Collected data
================

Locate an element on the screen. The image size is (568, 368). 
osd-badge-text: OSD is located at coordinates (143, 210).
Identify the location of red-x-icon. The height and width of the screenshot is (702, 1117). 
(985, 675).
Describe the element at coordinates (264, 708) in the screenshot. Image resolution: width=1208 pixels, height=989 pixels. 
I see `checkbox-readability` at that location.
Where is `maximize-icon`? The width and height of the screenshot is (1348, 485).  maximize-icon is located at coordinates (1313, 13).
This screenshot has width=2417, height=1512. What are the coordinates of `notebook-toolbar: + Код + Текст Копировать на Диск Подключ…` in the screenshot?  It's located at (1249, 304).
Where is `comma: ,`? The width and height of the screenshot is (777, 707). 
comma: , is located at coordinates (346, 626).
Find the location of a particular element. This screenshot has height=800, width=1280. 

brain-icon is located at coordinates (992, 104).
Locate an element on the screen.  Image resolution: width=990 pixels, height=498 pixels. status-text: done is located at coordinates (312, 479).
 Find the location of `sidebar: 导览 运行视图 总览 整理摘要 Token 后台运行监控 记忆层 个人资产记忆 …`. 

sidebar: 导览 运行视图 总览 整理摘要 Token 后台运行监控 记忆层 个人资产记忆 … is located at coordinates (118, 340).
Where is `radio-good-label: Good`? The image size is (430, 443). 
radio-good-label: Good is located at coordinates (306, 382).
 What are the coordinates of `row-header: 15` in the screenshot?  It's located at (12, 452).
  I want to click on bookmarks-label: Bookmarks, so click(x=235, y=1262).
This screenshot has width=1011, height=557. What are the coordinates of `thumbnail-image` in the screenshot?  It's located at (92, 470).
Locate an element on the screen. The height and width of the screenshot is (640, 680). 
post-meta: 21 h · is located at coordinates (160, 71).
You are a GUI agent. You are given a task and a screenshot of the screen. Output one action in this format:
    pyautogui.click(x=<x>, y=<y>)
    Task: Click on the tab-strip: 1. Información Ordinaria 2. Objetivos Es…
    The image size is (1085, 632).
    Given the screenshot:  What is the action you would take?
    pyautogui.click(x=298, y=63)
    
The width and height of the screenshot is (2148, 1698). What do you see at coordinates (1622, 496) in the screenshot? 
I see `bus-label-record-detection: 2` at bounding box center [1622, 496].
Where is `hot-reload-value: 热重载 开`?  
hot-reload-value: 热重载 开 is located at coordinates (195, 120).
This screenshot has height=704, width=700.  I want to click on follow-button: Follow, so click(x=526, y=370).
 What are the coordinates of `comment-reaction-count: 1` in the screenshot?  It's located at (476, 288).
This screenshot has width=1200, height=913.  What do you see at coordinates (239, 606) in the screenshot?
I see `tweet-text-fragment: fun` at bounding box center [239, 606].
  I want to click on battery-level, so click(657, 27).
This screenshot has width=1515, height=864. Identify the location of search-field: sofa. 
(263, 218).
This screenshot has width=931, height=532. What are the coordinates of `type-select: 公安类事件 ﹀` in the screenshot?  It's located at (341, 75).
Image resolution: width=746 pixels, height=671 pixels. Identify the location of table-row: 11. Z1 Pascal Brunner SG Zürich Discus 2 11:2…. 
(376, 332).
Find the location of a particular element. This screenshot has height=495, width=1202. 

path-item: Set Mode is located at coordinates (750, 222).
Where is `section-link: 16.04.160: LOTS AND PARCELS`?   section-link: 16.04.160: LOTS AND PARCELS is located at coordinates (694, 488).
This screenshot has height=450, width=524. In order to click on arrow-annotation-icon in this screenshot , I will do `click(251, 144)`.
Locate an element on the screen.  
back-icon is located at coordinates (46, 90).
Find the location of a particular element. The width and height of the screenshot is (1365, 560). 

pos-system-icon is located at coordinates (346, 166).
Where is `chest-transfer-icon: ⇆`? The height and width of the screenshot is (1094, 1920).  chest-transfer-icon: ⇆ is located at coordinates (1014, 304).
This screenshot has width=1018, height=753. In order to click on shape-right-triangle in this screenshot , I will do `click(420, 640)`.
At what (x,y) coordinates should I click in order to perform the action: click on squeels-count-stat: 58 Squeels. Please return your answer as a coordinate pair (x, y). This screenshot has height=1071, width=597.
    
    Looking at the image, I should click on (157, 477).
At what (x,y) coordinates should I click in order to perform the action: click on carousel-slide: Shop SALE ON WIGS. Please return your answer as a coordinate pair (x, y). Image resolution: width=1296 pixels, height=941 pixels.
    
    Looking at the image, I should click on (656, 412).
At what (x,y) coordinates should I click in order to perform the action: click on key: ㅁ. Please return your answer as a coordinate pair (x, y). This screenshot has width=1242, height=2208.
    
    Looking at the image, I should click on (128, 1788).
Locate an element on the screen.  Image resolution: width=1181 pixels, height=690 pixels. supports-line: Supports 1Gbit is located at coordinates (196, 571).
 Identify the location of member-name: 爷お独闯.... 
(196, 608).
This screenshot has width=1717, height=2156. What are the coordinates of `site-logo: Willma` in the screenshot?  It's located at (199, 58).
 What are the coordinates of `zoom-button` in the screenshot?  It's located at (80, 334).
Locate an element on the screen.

================

→ DIRECTIONS FOR THIS TASK
Pull out every line of the items above that contains the string "后台运行监控", treating uppercase and lowercase as different.

→ EXERCISE SOLUTION
 Find the location of `sidebar: 导览 运行视图 总览 整理摘要 Token 后台运行监控 记忆层 个人资产记忆 …`. 
sidebar: 导览 运行视图 总览 整理摘要 Token 后台运行监控 记忆层 个人资产记忆 … is located at coordinates (118, 340).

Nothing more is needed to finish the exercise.